Comment 1 Robert Peterson 2011-04-25 13:16:29 UTC

Since this is gfs2_recoverd and it's in a glock wait,
this may be a duplicate of bug #553803.  Can we get a glock
dump when this occurs to check it?  Also, can we get the
kernel version?

Comment 2 Madison Kelly 2011-04-25 13:51:19 UTC

Sure, I can do that. I need to know how to get a glock dump though. Is this an option in cluster.conf or elsewhere?

Comment 3 Robert Peterson 2011-04-25 13:58:59 UTC

To collect a glock dump:

(1) Make sure debugfs is mounted:
mount -t debugfs none /sys/kernel/debug
or add this line to /etc/fstab and mount -a:
debugfs       /sys/kernel/debug      debugfs  defaults        0 0

(2) Save off GFS2's glocks files from debugfs:
cat /sys/kernel/debug/gfs2/<file system ID>/glocks > ~/glocks.digimer.out

Comment 4 Madison Kelly 2011-04-25 14:09:36 UTC

I'll do this tonight and post the glock dump and kernel version. Thanks for the detailed response.
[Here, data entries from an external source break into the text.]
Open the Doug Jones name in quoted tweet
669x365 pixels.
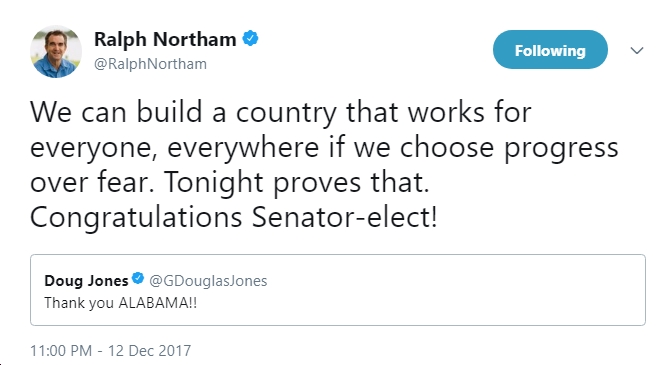tap(86, 280)
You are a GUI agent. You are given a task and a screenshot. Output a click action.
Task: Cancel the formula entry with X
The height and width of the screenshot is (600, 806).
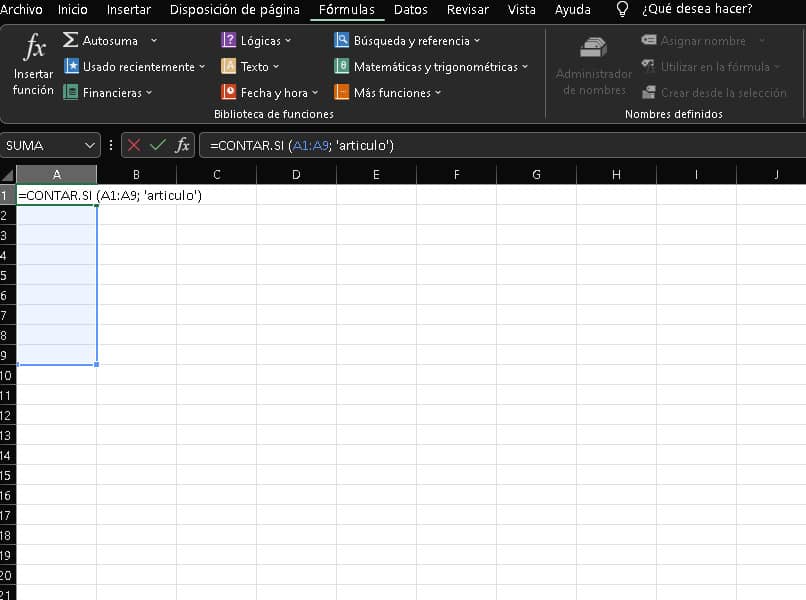(134, 145)
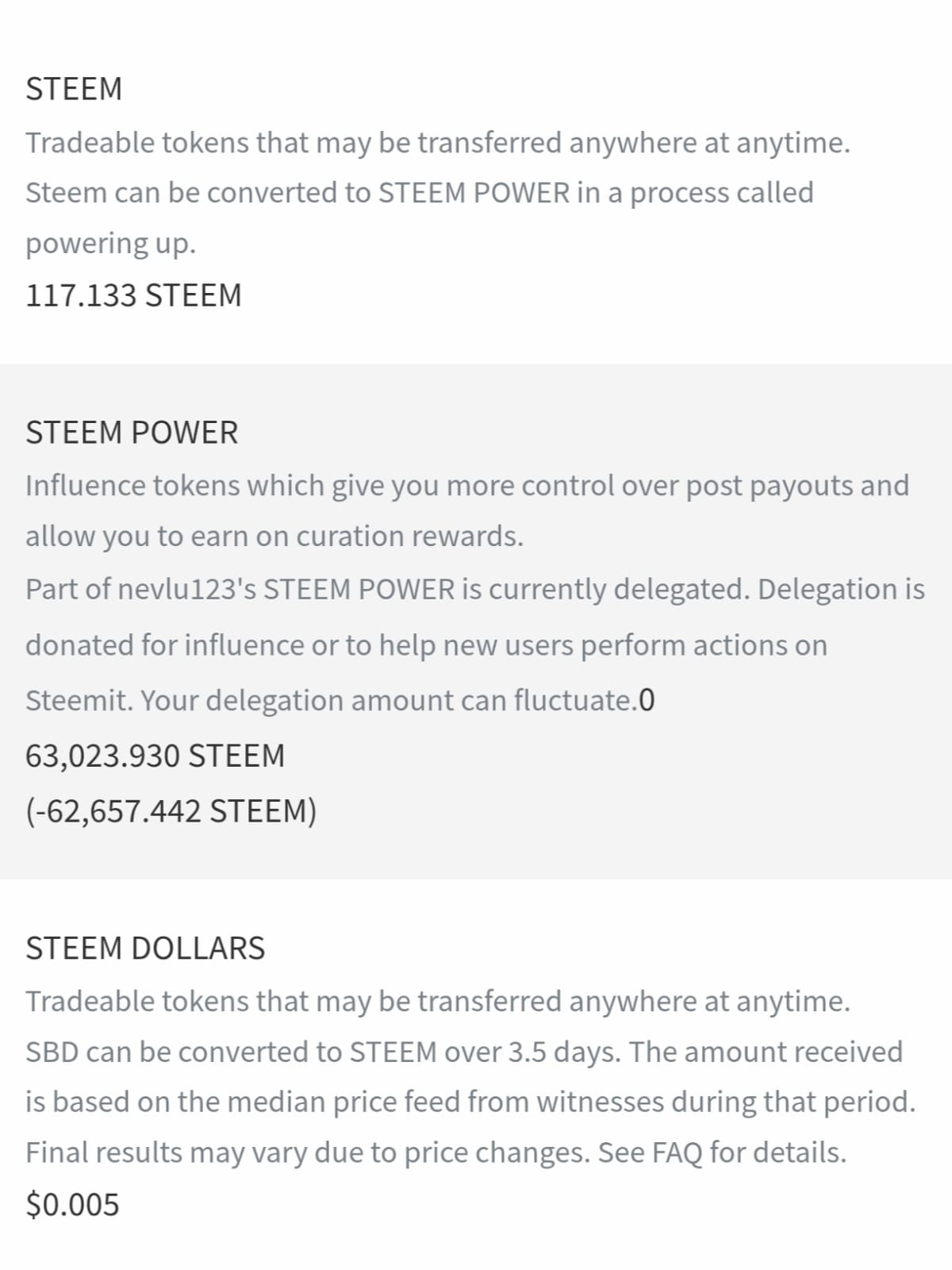The width and height of the screenshot is (952, 1270).
Task: Click the 'See FAQ for details' text
Action: [x=722, y=1153]
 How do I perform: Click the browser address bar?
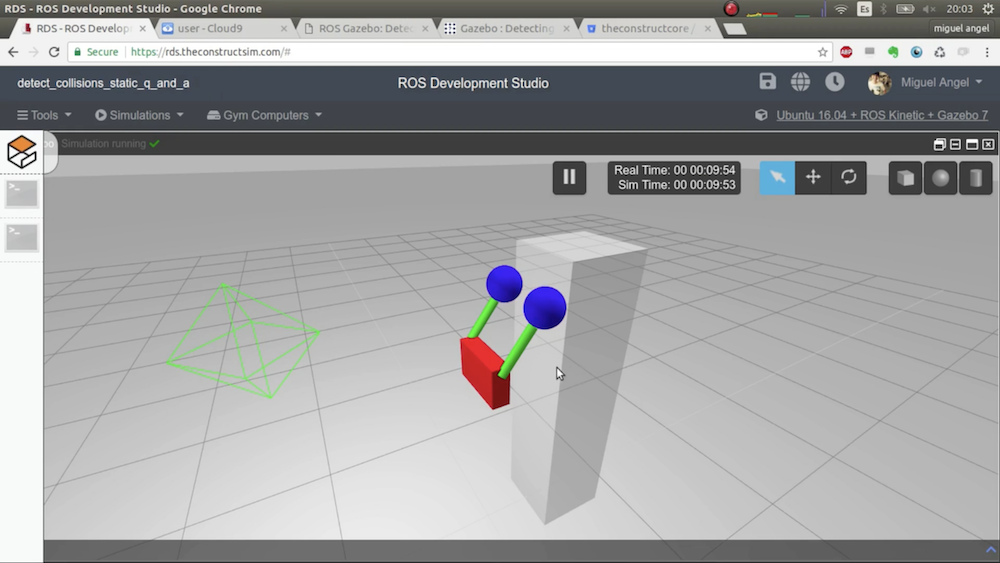pos(470,52)
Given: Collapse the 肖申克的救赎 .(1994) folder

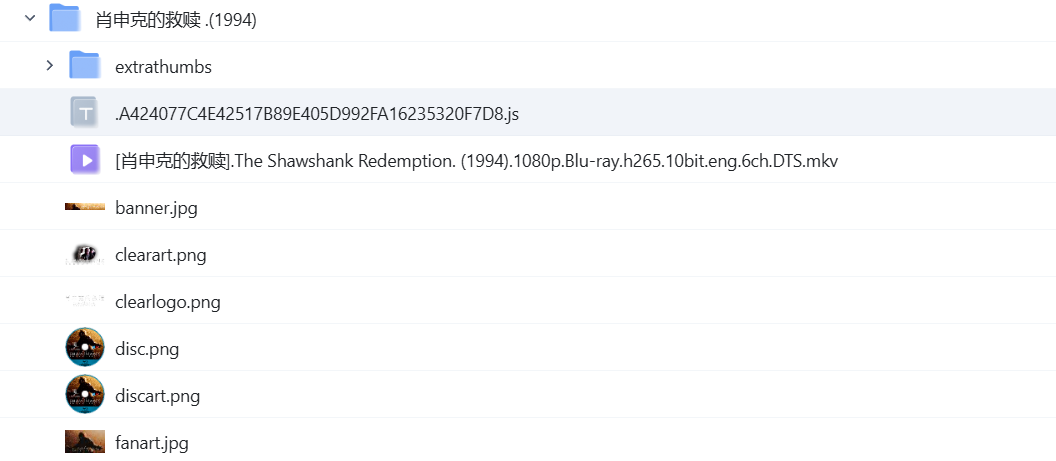Looking at the screenshot, I should tap(30, 18).
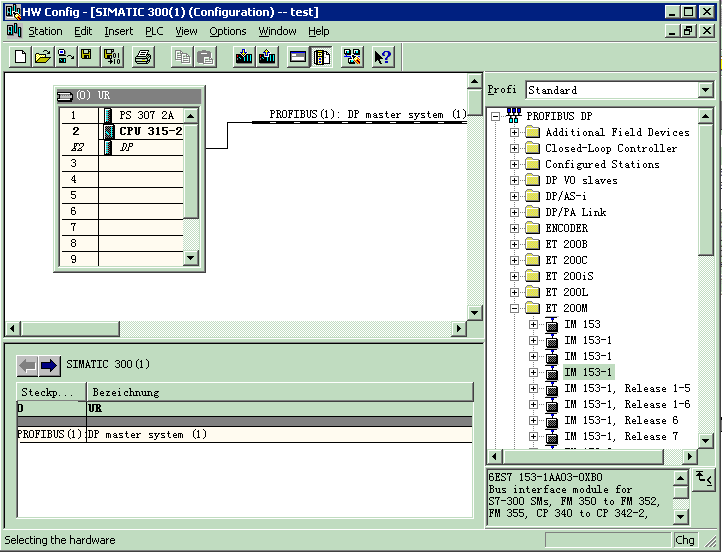722x552 pixels.
Task: Click the Configure Network toolbar icon
Action: tap(352, 57)
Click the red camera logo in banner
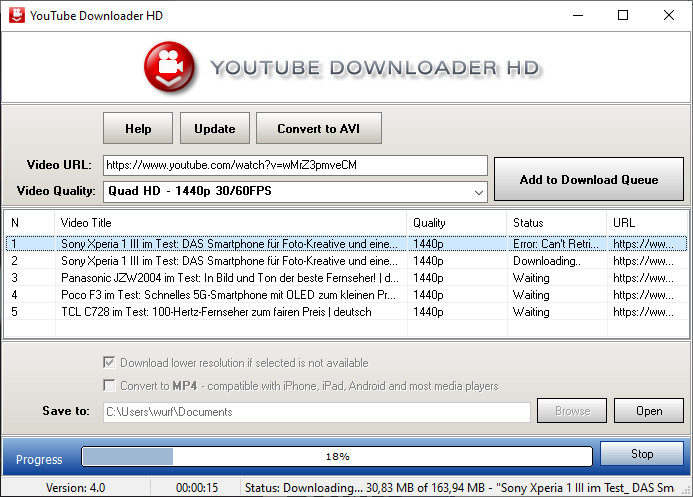Image resolution: width=693 pixels, height=497 pixels. (x=171, y=67)
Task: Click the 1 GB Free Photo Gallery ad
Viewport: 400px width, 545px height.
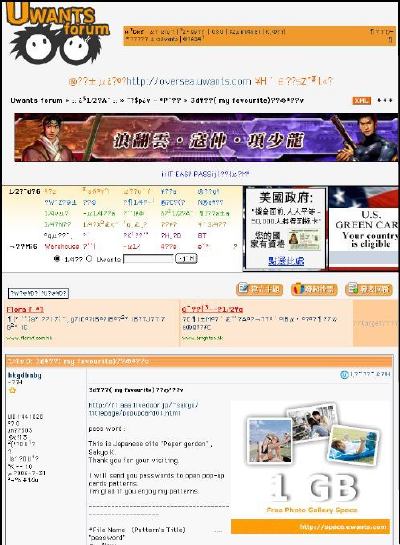Action: tap(311, 467)
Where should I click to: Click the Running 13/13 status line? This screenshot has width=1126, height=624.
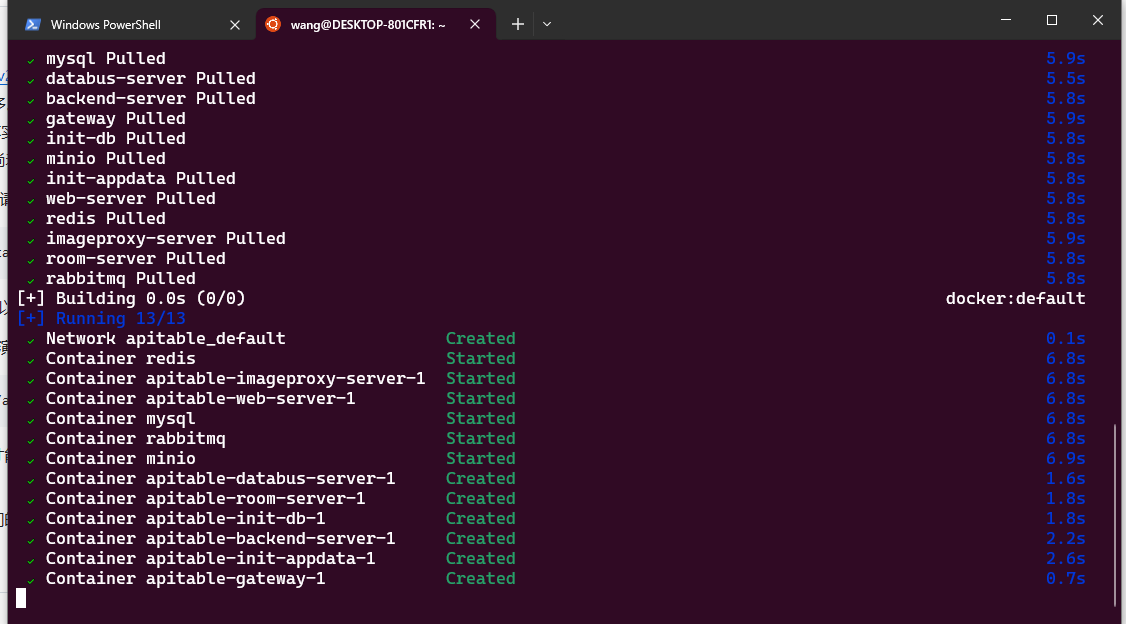pos(101,318)
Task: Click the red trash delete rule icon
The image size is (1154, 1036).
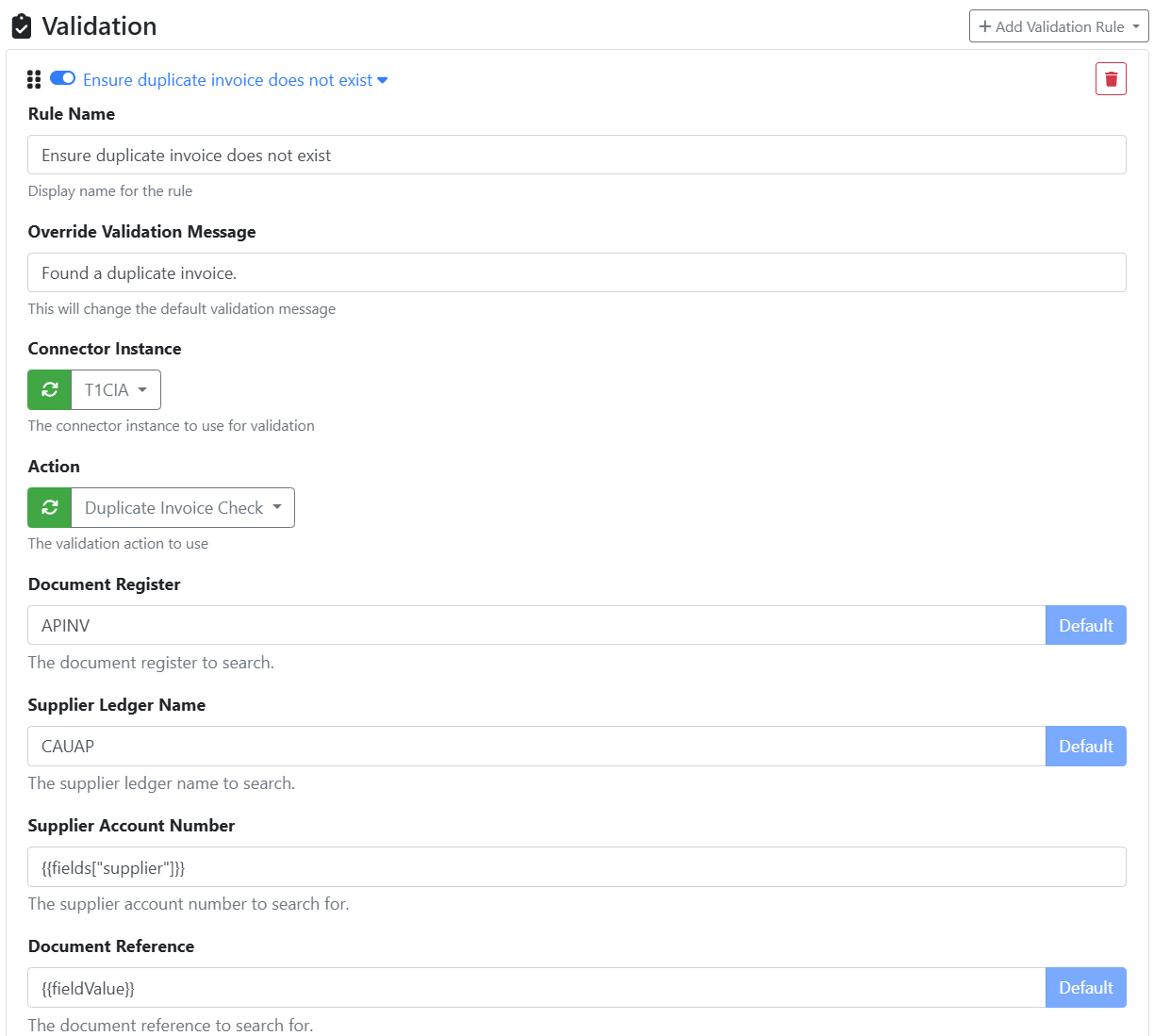Action: coord(1111,79)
Comment 5 Madison Kelly 2011-04-28 21:20:26 UTC

Sorry for the delay in getting back to you on this. I've been messing with the crash and I think it's outside of GFS2. I'm going to close this. If it turns out to actually be GFS2 related, I'll re-open it with the debug info.

Thanks!

Comment 6 Madison Kelly 2011-04-28 21:34:35 UTC

I don't seem to be able to close this. Could someone with access close this as NOTABUG? Thanks. :)